High level ab initio calculations have been performed to study the mechanism and kinetics of the reaction of the cyanomethylene radical (HCCN) with the NO. The species involved have been optimized at the B3LYP/6-311++G(3df,2p) level and their corresponding single-point energies are improved by the CCSD(T)/aug-cc-PVQZ// B3LYP/6-311++G(3df,2p) approach. From the calculated potential energy surface, we have predicted that that the favorable pathways for the formation of several isomers of an HCCNNO complex.
Formations of HCN + NCO (P1) and HCNO + CN (P3) are also probable, although these two pathways require little thermal activation. To rationalize the scenario of our calculated results, we also employ the Fukui functions and HSAB theory to seek the possible clues.
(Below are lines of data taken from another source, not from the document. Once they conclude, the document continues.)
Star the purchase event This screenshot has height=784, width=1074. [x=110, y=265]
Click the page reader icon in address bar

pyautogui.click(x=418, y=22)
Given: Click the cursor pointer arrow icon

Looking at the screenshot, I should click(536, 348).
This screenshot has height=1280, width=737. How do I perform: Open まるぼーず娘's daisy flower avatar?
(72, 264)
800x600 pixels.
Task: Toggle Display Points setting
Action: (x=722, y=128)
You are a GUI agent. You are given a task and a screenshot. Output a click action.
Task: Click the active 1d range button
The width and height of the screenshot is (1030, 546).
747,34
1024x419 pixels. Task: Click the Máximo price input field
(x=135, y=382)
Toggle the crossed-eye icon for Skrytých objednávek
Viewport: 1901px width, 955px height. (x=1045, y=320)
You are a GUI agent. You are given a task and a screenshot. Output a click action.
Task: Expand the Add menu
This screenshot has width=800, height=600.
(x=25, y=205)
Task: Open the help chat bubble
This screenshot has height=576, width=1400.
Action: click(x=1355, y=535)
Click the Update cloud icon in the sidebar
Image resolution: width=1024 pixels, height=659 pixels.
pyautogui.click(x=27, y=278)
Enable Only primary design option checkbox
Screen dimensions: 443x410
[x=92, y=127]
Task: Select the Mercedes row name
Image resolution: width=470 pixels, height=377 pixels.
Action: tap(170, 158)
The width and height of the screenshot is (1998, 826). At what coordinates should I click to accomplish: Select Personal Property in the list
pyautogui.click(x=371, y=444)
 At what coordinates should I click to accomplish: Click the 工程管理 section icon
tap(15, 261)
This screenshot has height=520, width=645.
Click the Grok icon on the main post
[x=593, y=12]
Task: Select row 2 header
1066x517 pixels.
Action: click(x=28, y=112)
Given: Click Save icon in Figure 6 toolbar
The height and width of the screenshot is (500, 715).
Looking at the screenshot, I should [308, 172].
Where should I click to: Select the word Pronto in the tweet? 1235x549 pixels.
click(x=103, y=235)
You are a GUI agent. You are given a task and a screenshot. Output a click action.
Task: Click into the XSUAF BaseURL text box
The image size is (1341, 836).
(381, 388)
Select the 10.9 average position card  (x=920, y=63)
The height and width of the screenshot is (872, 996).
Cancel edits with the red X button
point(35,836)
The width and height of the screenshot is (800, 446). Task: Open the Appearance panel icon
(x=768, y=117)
The predicted total rate coefficient, ktotal, at He pressure 760 torr can be represented with an equation: ktotal = 1.40×10-7 T-2.01 exp(3.15 kcal mol-1/RT) at T = 298–3000 K, in units of cm3 molecule-1 s-1. The predicted total rate coefficients at some available conditions (18 and 30 torr) are in good agreement with experimental observation. In addition, the rate constants for key individual product channels are provided in different temperature and pressure conditions.